Depuis 2012, les cérémonies du 11 novembre ne commémorent plus seulement l’armistice de 1918 et le sacrifice des poilus, mais « tous les morts pour la France », de toutes les guerres. 

C’est inepte.  

Amalgamer tous les conflits en un même souvenir », niant ainsi la singularité des conflits est une aberration. Cela met sur le même plan des guerres qui n’ont rien à voir entre elles.  
Quel rapport en effet entre les troupes révolutionnaires, le poilu de 1914 enrôlé dans une guerre absurde, le résistant de 1944 qui combat pour se libérer du joug nazi, et le conscrit que l’on envoie empêcher l’indépendance de l’Indochine et de l’Algérie ? 

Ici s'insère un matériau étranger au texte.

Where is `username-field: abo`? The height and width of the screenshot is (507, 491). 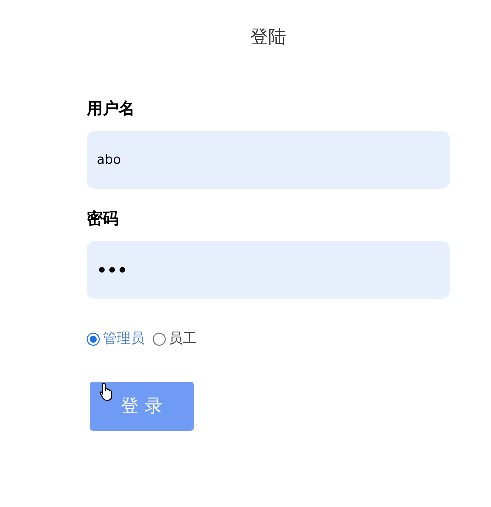 username-field: abo is located at coordinates (268, 160).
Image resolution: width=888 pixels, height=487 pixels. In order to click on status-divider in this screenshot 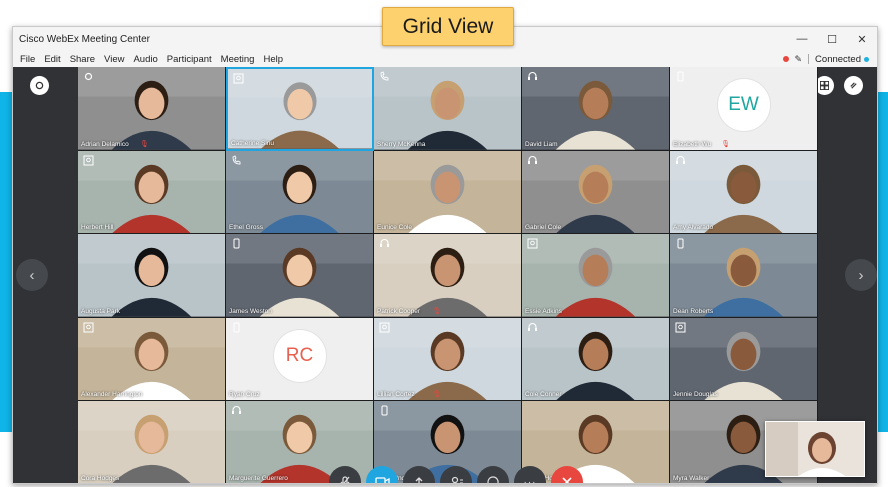, I will do `click(809, 59)`.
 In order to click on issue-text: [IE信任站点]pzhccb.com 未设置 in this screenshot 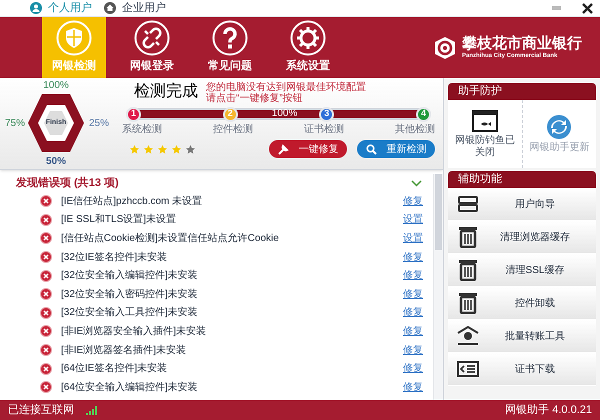, I will do `click(132, 202)`.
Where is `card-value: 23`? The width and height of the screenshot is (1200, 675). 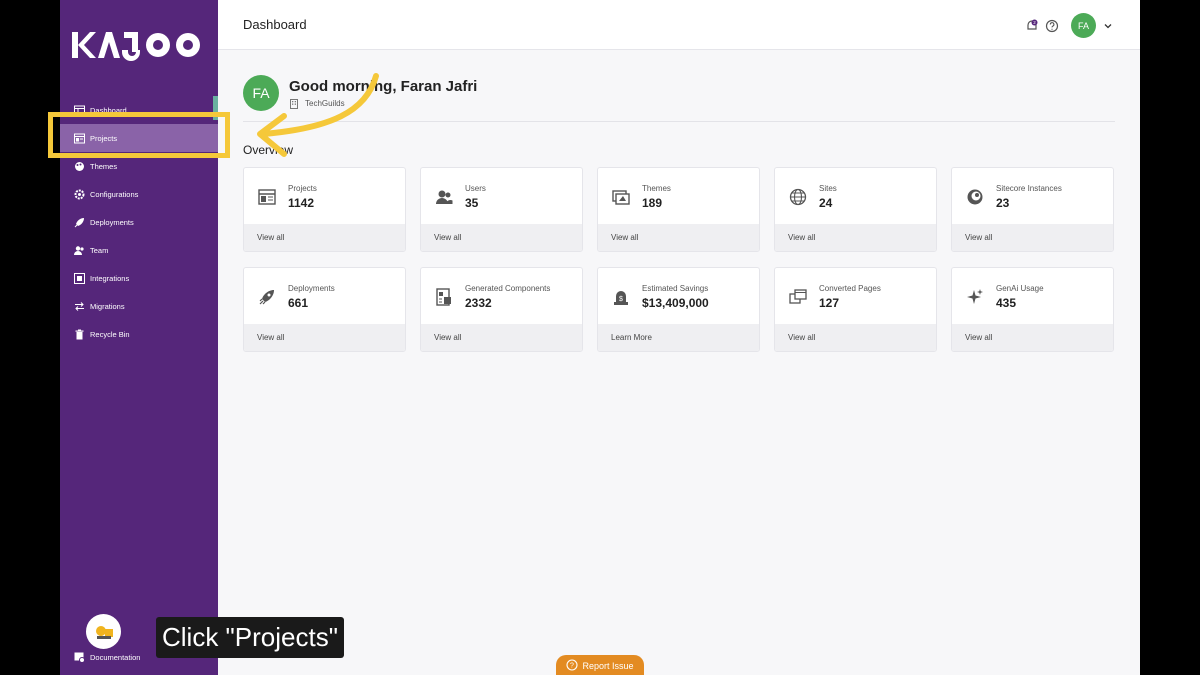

Je crains que cette bouillie mémorielle ne facilite pas le travail auprès des jeunes générations, bien au contraire.  

En ce 11 novembre 2025, nous avons bien entendu à l’esprit le budget militaire français qui dépasse les 50 milliards d’euros. Les dépenses militaires françaises auront ainsi doublé en deux mandats d’Emmanuel Macron.

Au niveau mondial, les dépenses d’armements ont atteint des chiffres exorbitants. Est-ce une assurance de sécurité ? Loin de là ! La course aux armements ne sert que les marchands d’armes.

On voit en effet l’échec de toutes les solutions de force militaire qui ont été appliquées dans les diverses crises ou conflits : Afghanistan, Irak, Syrie, Libye, Afrique centrale et aujourd’hui Ukraine et Palestine. Dans tous ces pays, ce sont les populations qui paient le prix fort et qui voient leurs conditions de vie plus mauvaises encore à la fin du conflit qu’avant les affrontements.

Donc les dépenses militaires n’assurent pas la paix de la planète et ne garantissent pas la sécurité de ses habitants. Elles représentent de plus un  gaspillage énorme de ressources au regard des besoins dans le monde. 400 milliards par an suffiraient à sortir du sous-développement les 59 pays les plus pauvres, alors que les dépenses militaires mondiales ont été de 2700 milliards de dollars en 2024.

On imagine les bouleversements qu’apporteraient de pareilles sommes consacrées à l’éducation !

La guerre est une connerie, comme le disait Jacques Prévert. C’est aussi une folie.

Soulignons que pour une fois, le discours du maire de Saint Gratien s’est éloigné des accents belliqueux qu’il emprunte parfois. Il a ciblé essentiellement le souvenir de la première guerre mondiale, rappelé les souffrances des poilus, les millions de morts et « le silence revenu sur les plaines de Verdun et de l’Artois, qui n’était pas celui du triomphe. La grande guerre a montré comment la folie des hommes pouvait tout ravager. » 

Pour notre part, nous associons chaque commémoration à notre combat pour la paix.